Under the Proceeds of Crime Act 2002, if Corby or any other criminal derives any benefits that are associated with their crime, such as payment for a tell-all interview, film or book, authorities can step in to seize the income.
However, the benefits don’t have to be in cash. They can be in any form that results in some commercial benefit flowing back to the criminal from the proceeds of crime.
Confiscation of “tainted property” used to commit a serious offence
Seizure of profits from a crime doesn’t have to wait until a conviction. Some confiscation orders can be imposed on property deemed to have been used to commit a serious offence – such as a car used to carry drugs – called “tainted property” in law.
In 2006 Corby co-wrote a book, My Story, giving an account of her life in Bali’s Kerobokan prison. The publisher paid the family around $270,000 for the book and an article published in New Idea magazine.

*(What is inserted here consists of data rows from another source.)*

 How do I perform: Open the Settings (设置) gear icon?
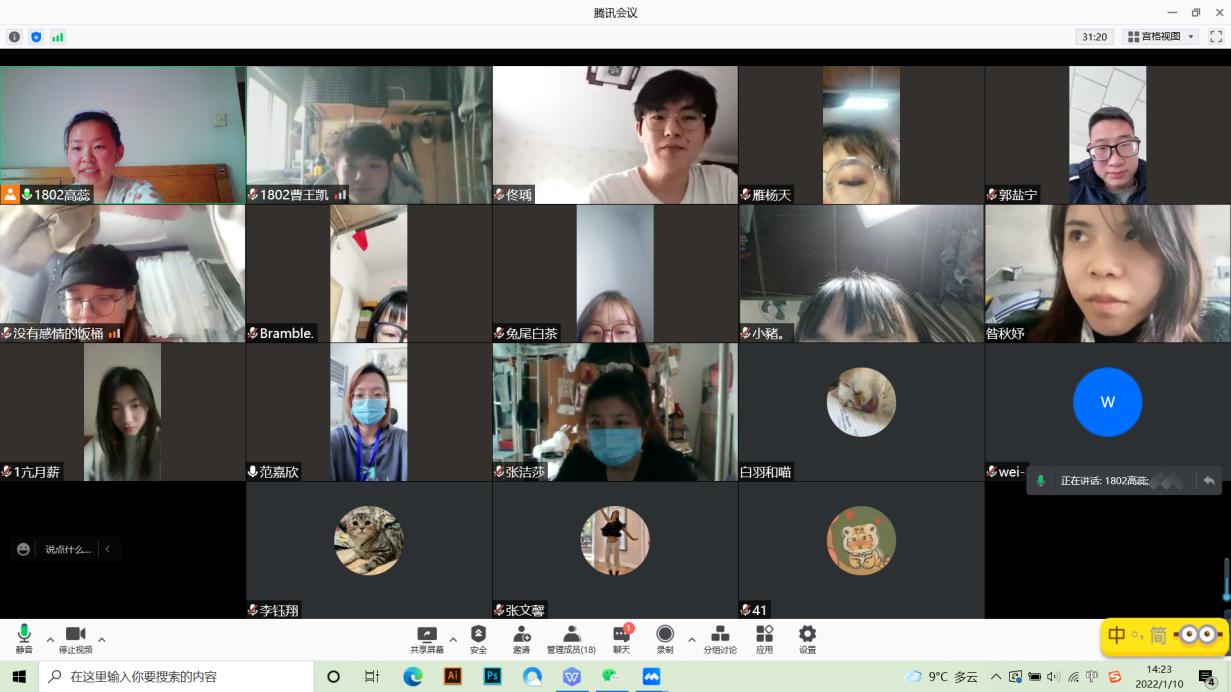click(x=807, y=635)
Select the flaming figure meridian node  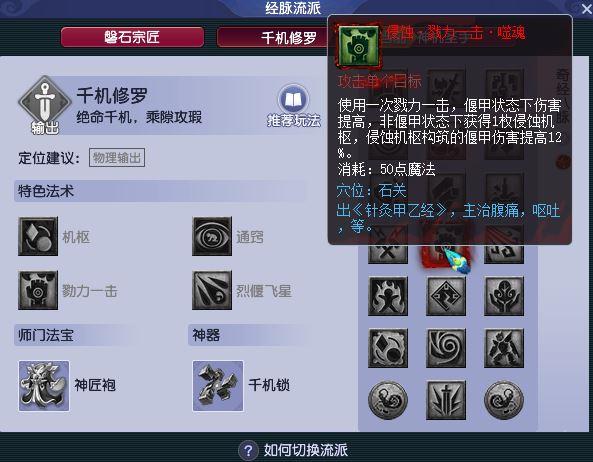pyautogui.click(x=388, y=296)
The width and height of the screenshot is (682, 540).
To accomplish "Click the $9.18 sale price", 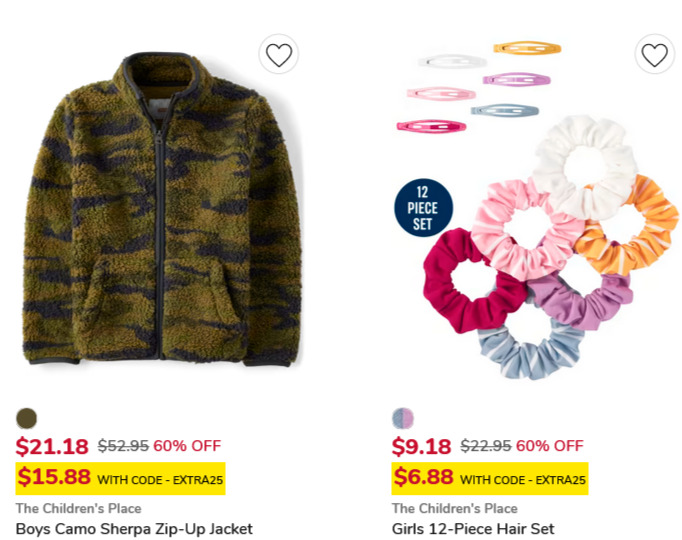I will point(421,447).
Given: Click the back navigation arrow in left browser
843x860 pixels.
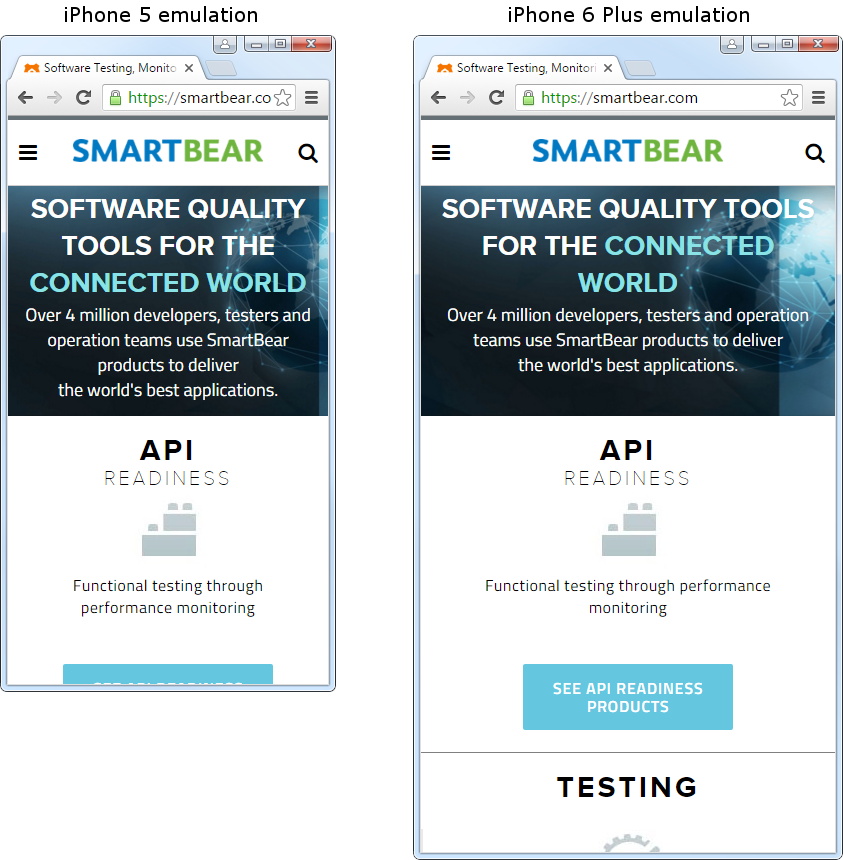Looking at the screenshot, I should coord(24,97).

Director of Public Prosecutions recovers significant sum following court battle
However, the Commonwealth stepped in and after a lengthy court battle recovered $128,000 from Corby as the amount she was deemed to have benefited from the sale of her story to the publisher and media outlet. Her family members, who have not been charged with any crime, were allowed to keep their share of the money.
In the first case of its kind in Australia, the Director of Public Prosecutions successfully argued that Schapelle Corby had personally benefited from the deal and almost half the payment had flowed to her. (See Director of Public Prosecutions (Cth) v Corby  QCA 58.) The Queensland Supreme Court also ruled that the DPP could also seize any future payments made to her sister by the book’s publisher.
It’s okay to tell but not to sell
Schapelle Corby is now free and certainly has the right to tell her story, just not the right to sell it, or at least have the benefits of her crime flow directly to her. Under the federal law covering proceeds of crime, confiscated money goes into consolidated revenue.